■ **EXTRACTED INFORMATION**:
******************************
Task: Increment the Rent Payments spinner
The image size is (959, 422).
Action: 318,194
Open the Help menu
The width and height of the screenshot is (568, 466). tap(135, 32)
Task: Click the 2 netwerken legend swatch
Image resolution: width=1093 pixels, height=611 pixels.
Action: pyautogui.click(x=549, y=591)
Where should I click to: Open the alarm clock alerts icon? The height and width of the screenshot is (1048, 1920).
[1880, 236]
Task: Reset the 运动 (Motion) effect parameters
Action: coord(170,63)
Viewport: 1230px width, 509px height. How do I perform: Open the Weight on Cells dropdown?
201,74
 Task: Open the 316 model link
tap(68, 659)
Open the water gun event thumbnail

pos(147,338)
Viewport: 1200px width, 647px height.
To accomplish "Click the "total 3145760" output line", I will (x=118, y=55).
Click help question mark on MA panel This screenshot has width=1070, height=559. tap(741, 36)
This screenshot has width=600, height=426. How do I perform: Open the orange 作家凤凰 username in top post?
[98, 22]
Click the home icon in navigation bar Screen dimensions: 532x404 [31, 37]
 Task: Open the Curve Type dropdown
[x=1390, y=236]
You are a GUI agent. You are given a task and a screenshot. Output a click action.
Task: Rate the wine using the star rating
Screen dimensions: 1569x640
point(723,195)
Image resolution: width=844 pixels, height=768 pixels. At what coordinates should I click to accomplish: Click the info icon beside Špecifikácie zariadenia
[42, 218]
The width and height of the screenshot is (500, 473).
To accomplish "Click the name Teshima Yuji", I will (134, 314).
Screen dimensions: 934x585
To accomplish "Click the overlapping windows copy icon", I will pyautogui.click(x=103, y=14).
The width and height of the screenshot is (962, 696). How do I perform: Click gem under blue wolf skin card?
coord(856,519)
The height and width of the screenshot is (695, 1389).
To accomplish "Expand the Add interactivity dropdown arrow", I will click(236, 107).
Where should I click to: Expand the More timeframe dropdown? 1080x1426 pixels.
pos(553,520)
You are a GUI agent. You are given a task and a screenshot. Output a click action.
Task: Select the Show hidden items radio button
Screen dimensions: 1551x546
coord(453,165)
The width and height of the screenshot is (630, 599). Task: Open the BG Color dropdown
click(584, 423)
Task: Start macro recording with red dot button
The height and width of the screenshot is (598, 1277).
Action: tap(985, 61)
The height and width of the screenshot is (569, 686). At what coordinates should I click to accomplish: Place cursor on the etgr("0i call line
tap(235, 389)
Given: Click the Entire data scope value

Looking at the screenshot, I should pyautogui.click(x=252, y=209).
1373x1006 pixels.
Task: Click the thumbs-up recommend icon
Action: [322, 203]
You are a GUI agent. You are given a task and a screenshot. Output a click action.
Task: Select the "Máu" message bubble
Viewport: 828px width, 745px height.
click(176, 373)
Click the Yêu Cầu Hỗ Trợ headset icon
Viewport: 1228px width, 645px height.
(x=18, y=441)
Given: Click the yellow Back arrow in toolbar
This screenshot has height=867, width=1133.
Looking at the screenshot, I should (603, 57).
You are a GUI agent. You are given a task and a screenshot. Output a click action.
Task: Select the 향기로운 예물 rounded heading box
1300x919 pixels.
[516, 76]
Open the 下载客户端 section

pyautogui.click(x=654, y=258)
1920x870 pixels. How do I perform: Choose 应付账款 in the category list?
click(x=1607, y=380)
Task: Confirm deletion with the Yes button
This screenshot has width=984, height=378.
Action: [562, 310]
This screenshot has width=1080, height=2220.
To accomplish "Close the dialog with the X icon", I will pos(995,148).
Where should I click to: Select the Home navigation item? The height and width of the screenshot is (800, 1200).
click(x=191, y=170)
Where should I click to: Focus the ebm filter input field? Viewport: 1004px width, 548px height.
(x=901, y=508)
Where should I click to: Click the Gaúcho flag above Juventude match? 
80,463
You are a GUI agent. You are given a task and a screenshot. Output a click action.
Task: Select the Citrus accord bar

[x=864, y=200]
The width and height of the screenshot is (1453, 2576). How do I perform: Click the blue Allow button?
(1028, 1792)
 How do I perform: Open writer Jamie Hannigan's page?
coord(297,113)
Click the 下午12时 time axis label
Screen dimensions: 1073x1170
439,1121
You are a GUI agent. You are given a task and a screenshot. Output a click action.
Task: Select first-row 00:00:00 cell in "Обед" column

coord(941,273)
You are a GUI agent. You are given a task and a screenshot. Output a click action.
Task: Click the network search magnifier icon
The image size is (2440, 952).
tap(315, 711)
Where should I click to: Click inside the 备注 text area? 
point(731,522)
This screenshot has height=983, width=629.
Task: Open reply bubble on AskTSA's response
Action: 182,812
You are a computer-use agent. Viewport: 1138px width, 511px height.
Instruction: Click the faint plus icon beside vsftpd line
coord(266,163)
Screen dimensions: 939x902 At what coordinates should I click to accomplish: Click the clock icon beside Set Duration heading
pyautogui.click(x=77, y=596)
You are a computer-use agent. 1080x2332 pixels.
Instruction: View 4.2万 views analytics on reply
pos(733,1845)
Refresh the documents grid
******************************
■ **WHAT THE EXERCISE ASKS**: Lines of the listing above that include the string "arrow" should each be copied.

■ **REPLY TO THE EXERCISE**:
To accomplish "Expand the Add interactivity dropdown arrow", I will click(236, 107).
Given: Click the yellow Back arrow in toolbar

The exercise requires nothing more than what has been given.